You were one of the top finalists a few years ago for the CFDA/Lexus eco-fashion challenge. What was that experience like?

Having that level of acknowledgement and validation in my work and having the support of an organization like the CFDA was a really amazing experience. Plus having my work shot on a supermodel has been an incredible thing.

Titania's work station.

Titania’s work station.

As a designer what are your thoughts on other designers beginning to drop out of doing the standard 4 collections a year and working on their own cycles instead?

I think it’s smart. What we’re seeing is that the calendar has been broken for a long time. I don’t think there’s anything wrong with connecting the public directly with the design process, it’s amazing but at the same time fashion week has become a thing of cultural value.

I did fashion week 3 times and each time I got incredible press and I was really excited and proud to be there but at the same time I ended up taking a step back because I was putting all of this energy into something that was of such an extreme spectacle that I didn’t really have the resources to turn it into what I wanted it to be.

Titania's work station: pattern samples.

Titania’s work station: pattern samples.

Ultimately the money, time and energy that was being spent on it was better spent on the clothes. I talked a lot of friends who had said the same week and said that the season they stopped showing was the season that they had their best sales ever. Because they were putting their focus into their customer and not into a showcase. It’s been really good for me so I can put that energy now into photo shoots and video shoots and something that lasts a long time.


How would you describe the woman that wears your designs?

Pretty much all creative types but there’s definitely that younger customer who invests in something whether it be for a performance or prom. My goal is always to create pieces that are comfortable, practical and easy to wear and just throw it on in the morning and look put together, but also statement pieces. I’m designing for humans.

Mood board and fabric samples.

Mood board and fabric samples.

What are the main materials that you’re working with right now?
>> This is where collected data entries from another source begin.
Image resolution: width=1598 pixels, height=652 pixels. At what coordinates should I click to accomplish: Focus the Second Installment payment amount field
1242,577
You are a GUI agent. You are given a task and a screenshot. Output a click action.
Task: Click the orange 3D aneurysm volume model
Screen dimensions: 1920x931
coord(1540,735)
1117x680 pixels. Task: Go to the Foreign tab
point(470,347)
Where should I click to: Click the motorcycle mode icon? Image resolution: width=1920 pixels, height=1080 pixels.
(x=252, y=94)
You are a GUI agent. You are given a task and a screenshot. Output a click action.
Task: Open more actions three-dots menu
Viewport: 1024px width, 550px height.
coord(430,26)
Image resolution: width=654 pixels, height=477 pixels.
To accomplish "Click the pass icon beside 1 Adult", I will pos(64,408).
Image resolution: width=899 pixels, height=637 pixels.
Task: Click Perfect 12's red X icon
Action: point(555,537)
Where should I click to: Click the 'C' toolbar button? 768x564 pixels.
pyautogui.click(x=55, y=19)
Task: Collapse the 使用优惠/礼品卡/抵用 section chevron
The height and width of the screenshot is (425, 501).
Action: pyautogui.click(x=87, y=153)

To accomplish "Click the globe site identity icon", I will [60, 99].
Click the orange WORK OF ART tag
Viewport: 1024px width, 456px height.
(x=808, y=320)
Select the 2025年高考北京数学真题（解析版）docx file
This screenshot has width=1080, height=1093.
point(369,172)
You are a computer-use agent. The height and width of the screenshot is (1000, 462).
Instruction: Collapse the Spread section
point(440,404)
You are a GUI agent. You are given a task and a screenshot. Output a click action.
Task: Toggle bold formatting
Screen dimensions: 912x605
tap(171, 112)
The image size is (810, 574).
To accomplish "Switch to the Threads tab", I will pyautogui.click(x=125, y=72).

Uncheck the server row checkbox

I started off with organic cottons from Japan which will always remain a constant in my work, it’s one of my main materials. The other that I’m working with most now is a cupro material which is an upcycled material.

Mood inspiration.

Mood inspiration.

What is the focus of the collection you’re working on now?

I’m contemplating putting a few things together for Resort. Part of what happens with me every season is the design process really accelerates as it gets towards the end so at the end you have all of these ideas but just don’t have the time to execute so a lot of the time for me I take that as my jumping off point for the next collection.


What was the first thing you thought of when you woke up this morning?

I checked my email.

What would your last meal be?

Best meal I ever had was the tasting menu at Blue Bill at Stone Barns.

If you could be any cartoon character…..

When I was a kid I wanted to grow up to be a rock star and when my boyfriend asked me what my idea of being a rock star was and I said Jem.